The spray was flying over the seawall such that when I got home Gannet 2 got a hose down. I was extra glad my camper van had that undercoat I had applied in Miami. South Roosevelt Boulevard always gets salt water and sand and chaos when we take a direct hit from a storm. And usually boats duck and run for marinas or mangroves to get some protection. 
Instead the order to evacuate RVs mobile homes and boats has been rescinded by the county and liveaboards can luxuriate in the simple of act of survival.  With the rain blown through for a while, the skies clear and a setting sun to illuminate the scene being alive on a boat, be it ever so humble, can feel pretty damned good.
We had a call this past week for an ambulance for a man suffering downtown on the street. They took him away and later he died not alone but looked after, at least that. His sister called to try to figure out his personal effects from far out of state. I don't think he had much of great value but it was what she had to remember him by, including his much loved bicycle.  His bicycle. I directed her to the proper place to find his property and she left me sitting there wondering about what we leave behind. A bicycle in Key West is a valuable tool, a way to get around even in the face of strong winds and heavy seas. I hope his sister knows her brother depended on his humble bike. I rather suspect she does and somehow she will be reunited with that critical vestige of her late brother's life. I wonder where else in America a cheap beach bike is a valued heirloom. I wish it were true in more places. This guy was pushing hard against Tropical Storm Laura and reminded me of the value of decent bike.

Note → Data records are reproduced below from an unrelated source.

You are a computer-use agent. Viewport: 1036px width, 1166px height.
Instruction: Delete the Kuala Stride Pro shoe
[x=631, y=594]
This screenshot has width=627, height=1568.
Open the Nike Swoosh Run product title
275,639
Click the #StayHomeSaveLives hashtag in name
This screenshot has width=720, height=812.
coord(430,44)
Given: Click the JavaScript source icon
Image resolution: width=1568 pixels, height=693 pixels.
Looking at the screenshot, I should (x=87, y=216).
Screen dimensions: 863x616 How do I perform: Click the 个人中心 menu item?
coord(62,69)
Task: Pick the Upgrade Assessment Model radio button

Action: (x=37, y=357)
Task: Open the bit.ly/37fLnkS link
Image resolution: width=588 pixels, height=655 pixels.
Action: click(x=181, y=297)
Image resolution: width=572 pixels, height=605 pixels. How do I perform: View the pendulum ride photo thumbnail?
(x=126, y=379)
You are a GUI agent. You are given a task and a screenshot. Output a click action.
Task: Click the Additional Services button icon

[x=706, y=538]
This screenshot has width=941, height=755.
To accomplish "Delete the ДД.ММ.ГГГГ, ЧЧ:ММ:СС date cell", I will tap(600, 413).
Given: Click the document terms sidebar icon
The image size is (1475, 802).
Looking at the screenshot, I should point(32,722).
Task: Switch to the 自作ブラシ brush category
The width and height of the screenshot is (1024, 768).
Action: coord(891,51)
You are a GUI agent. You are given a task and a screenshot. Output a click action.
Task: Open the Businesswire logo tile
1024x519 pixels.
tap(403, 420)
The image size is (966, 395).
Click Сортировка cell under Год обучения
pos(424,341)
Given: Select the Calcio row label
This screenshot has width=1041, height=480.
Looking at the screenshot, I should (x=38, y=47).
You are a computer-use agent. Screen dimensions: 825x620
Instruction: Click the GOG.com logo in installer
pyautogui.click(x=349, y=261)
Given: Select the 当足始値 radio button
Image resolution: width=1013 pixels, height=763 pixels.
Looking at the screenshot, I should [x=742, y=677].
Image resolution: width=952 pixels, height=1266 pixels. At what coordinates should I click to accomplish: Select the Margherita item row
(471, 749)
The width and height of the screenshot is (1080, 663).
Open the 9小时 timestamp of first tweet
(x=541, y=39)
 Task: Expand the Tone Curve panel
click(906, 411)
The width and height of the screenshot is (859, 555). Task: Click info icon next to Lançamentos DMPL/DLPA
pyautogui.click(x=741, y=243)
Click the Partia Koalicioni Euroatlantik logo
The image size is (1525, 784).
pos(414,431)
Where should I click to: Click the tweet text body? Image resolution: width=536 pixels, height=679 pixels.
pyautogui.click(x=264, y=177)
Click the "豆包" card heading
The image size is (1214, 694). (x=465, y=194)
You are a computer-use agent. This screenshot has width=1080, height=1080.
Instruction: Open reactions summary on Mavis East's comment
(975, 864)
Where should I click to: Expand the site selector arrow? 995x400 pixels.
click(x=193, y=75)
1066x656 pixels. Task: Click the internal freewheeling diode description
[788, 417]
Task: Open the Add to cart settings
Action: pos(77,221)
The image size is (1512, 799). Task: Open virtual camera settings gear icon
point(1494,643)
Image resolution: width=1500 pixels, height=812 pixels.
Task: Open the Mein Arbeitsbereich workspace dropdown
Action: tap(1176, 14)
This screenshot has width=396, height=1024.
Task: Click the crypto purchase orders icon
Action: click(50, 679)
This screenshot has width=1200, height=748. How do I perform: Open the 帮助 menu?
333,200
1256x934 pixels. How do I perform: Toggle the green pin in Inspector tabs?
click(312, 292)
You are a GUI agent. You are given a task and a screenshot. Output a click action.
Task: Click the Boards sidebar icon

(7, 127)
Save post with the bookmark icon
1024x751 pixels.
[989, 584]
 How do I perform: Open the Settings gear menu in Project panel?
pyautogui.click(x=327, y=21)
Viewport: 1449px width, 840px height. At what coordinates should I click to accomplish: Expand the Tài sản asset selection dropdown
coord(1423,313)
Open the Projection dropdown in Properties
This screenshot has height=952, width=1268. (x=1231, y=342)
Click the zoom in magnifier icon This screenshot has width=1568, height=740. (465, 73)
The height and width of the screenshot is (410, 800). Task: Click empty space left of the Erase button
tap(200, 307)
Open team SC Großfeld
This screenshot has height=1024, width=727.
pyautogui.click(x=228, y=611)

I had to take the van to work as the Fiat after 106,000 miles decided to burst a brake line. I am a quick study with a hand brake so I didn't crash.  I got it to a safe parking spot at work so that later the wrecker could  haul to the shop. Thank you Triple A.
I like driving the van, high up and ponderous and no one cuts this tank off as I bowl down the road towards them.  I will be glad to get the 40 mpg Fiat back, for my commute later this week.
I am ready for the wind to die down, the seas to stay where they belong for now,  and no more storms for the next couple of months. That would be nice. Naturally we wouldn't mind if these two storms spare serious damage to their next targets in Louisiana and Texas.
May we always be so lucky to get a. nice refreshing breeze and some photogenic waves.